Whatever words you wish to choose to make Google Ventures look good, there is nothing wrong with the essayist treating this as an example of how the funding/business environment plays on the naivite of many young founders.
Investor says he is interested, needs more info. Investor says he needs to go to meeting. Investor has meeting. Final decision is that the deal is off.
How is that any different from any other business decision? The emotional reactions of the founders have nothing to do with the fact that this is a very cookie cutter and not in anyway abusive business back-and-forth. No different from the kind of back and forth you might have in negotiating between different job offers / juggling interviews that coincide.
God forbid if you're an enterprise company and you're trying to sell to other companies.
Holy crap, there's more?
(i've helped a lot of startups in my time; the story sounds vaguely correct. certainly i've seen the "we're in, we're out" dance plenty of times.)
To avoid the "we're in, we're out" scenario would it be possible to ask investors to sign a commitment agreement when they agree they're in?
E.g. an investor says they're in for $100k. You then ask them to sign a commitment agreement that states when they change their mind they owe you 10% of the proposed investment, or something like that.
Would this weed out the wanna be investors and guys who are tip toeing around so they can stop wasting your time?
That's for actual commitments.
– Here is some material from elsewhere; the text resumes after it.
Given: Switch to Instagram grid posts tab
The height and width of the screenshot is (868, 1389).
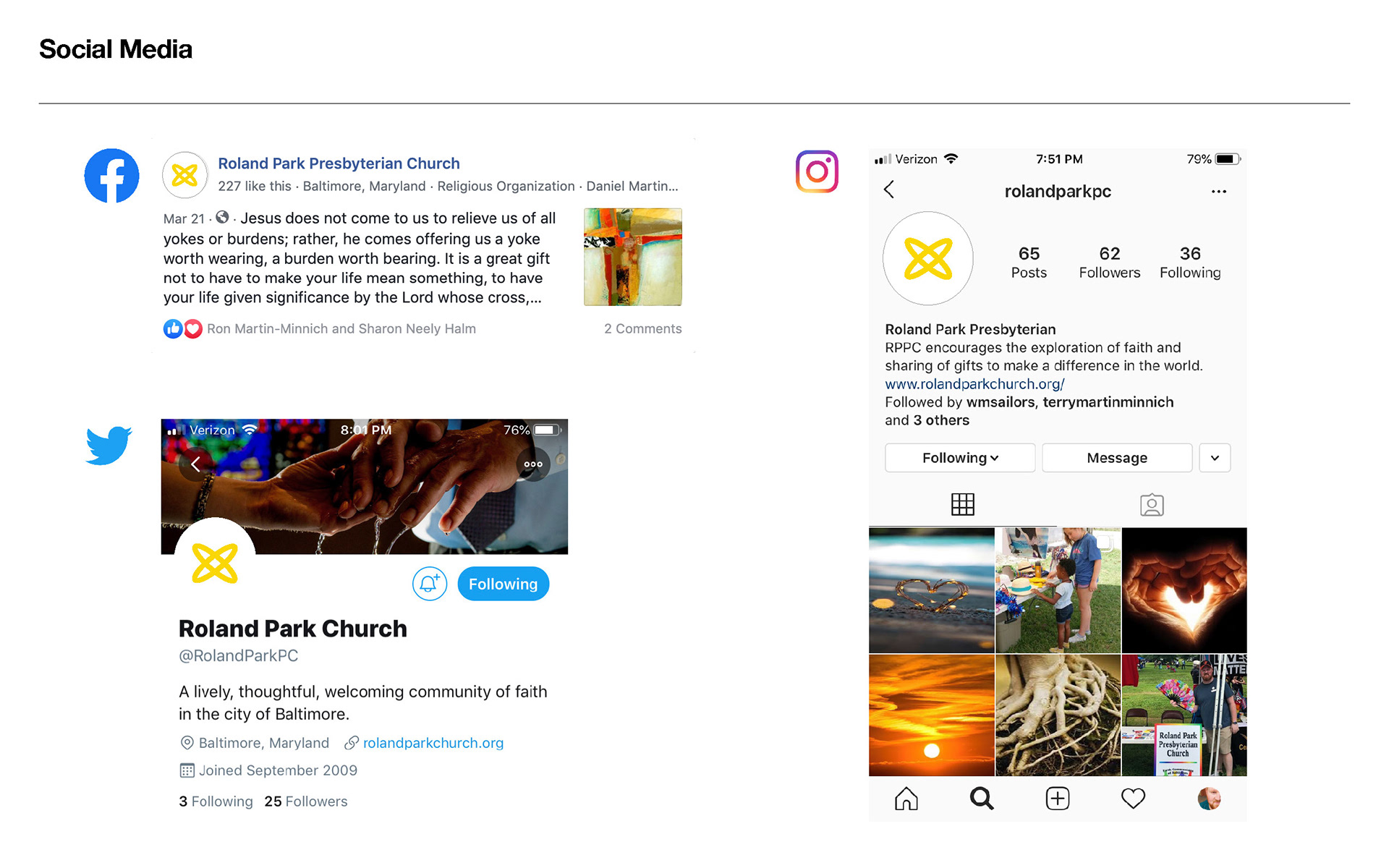Looking at the screenshot, I should tap(963, 504).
Investors historically have a very diverse vocabulary of ways to phrase "No" (for example, any sentence which begins with "I will invest if" means "No, but I like option value, particularly when it is free.") and entrepreneurs historically have a reality distortion field where they hear "No" and think "I didn't hear Never so that's practically a Yes!"
Think of it like dating. You'll get a lot fewer dates if you ask someone to commit to a series of four dates as a condition of accepting the first.
It's how it is done. That's it.
No. I don't seem to think that, at all.
Let me explain it again, just for you.
A common problem for startups seems to be dealing with investors who say they're in and a week later they're out and then later they're in again and then out, etc.
As a start up you'd like "commitment" from an investor because if an investor claims they're in and then they're out, it would be immensely frustrating right? It means you can't commit to hiring that great developer or rent that office space you so desperately need or pay yourself some salary for a change.
You might have met with an investor a few times and at some point they "say" they are very interested and they'd like to invest $100k in your idea. If you then explain to them that you'd like them to sign a commitment agreement to see how serious they actually are. If they sign it they can still change their minds, it will just cost them x% of the proposed investment. If they are not willing to sign it might just show that they're not actually interested after all, they just like to keep you around just in case something else falls through.
It's just business right?
Suggesting "A "no" is significantly better than a "contingent yes"" is bizarre.